Collect every line in the rows below that contains the string "input". Letter case must match.
═══ RECORDS TO PROCESS ═══
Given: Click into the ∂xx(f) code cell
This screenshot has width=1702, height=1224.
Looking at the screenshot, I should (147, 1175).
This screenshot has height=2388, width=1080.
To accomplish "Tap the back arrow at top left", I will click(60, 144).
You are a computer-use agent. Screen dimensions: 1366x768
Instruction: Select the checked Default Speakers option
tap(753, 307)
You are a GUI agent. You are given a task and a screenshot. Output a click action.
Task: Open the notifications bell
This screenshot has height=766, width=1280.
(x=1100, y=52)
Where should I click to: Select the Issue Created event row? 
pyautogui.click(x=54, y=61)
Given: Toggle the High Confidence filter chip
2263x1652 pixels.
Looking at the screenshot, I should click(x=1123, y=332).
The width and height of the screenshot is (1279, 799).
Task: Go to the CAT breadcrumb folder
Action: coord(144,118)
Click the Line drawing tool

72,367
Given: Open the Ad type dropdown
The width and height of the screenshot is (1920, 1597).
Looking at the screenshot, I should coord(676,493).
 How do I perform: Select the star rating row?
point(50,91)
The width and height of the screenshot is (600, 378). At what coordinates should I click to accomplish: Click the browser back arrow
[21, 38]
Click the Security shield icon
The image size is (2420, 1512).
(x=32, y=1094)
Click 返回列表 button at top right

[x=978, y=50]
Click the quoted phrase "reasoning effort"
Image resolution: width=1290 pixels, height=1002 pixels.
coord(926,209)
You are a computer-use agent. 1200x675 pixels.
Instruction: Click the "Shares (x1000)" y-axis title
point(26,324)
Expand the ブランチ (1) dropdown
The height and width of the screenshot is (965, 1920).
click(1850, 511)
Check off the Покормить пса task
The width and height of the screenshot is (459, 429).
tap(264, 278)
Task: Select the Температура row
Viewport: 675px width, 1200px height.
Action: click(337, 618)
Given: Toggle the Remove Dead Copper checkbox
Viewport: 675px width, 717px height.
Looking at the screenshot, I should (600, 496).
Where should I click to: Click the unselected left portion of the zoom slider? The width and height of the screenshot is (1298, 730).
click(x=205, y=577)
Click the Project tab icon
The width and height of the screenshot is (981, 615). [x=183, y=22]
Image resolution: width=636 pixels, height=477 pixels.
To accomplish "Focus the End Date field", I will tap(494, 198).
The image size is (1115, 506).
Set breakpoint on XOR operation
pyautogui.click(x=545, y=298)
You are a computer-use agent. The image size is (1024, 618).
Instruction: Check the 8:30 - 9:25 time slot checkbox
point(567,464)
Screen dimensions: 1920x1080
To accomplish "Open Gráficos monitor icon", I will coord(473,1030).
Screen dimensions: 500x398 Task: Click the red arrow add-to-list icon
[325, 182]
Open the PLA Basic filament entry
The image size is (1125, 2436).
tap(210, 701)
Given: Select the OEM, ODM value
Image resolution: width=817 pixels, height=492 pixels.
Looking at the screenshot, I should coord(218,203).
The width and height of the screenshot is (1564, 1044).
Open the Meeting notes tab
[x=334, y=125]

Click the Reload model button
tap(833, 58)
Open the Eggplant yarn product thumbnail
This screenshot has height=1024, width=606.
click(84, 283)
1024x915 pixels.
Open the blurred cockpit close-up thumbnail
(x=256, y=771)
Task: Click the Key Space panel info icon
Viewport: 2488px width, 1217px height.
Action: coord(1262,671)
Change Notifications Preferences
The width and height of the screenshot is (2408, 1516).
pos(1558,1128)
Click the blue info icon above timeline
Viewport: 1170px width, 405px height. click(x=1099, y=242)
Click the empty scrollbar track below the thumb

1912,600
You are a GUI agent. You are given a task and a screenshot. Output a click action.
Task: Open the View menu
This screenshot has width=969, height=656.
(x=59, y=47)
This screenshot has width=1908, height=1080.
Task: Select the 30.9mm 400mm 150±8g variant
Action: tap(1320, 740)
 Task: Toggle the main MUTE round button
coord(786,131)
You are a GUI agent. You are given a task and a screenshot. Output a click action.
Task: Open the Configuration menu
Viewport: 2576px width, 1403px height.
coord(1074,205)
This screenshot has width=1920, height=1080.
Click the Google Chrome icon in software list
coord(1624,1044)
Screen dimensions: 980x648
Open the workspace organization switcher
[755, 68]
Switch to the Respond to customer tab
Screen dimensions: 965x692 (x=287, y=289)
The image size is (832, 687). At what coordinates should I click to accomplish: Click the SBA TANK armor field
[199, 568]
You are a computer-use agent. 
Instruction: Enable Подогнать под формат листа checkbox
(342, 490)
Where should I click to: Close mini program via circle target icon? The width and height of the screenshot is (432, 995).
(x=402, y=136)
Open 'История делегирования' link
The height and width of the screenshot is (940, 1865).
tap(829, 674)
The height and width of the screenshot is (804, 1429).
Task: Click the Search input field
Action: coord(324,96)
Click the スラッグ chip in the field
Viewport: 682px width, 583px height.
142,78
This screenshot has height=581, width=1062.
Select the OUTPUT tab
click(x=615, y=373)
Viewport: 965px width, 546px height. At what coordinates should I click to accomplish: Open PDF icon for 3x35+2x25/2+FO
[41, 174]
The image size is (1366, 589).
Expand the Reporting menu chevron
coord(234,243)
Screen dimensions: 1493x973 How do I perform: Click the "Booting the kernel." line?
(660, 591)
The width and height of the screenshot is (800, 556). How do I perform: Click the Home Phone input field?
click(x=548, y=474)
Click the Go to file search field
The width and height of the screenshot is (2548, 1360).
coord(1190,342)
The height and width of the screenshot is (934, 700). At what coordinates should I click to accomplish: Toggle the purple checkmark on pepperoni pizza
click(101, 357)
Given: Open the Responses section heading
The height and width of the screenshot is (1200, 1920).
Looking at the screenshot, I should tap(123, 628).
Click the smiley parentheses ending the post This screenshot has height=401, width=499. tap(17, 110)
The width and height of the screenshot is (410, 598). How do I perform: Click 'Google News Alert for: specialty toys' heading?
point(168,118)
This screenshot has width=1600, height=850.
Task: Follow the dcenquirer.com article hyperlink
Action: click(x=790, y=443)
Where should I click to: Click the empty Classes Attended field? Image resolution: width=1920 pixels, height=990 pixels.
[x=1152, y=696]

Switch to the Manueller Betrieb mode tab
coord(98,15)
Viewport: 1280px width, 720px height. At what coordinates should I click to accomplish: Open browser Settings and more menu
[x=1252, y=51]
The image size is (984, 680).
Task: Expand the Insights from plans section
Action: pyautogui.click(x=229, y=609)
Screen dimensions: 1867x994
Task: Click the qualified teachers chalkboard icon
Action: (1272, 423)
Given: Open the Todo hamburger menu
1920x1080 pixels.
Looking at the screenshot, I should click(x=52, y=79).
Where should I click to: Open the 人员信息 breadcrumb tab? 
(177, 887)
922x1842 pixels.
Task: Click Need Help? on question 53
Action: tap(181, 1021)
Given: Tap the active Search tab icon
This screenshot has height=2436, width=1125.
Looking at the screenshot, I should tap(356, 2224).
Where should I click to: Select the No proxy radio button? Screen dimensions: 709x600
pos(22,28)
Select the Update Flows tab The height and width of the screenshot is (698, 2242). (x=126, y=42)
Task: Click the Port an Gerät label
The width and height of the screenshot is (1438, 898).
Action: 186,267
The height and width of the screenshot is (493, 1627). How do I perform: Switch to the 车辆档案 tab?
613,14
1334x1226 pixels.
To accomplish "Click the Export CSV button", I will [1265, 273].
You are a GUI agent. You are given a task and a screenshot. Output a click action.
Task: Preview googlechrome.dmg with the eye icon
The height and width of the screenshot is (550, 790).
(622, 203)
═══
** OUTPUT BELOW **
Task: Click the Search input field
The width and height of the screenshot is (800, 556). How do I perform: Click the Home Phone input field?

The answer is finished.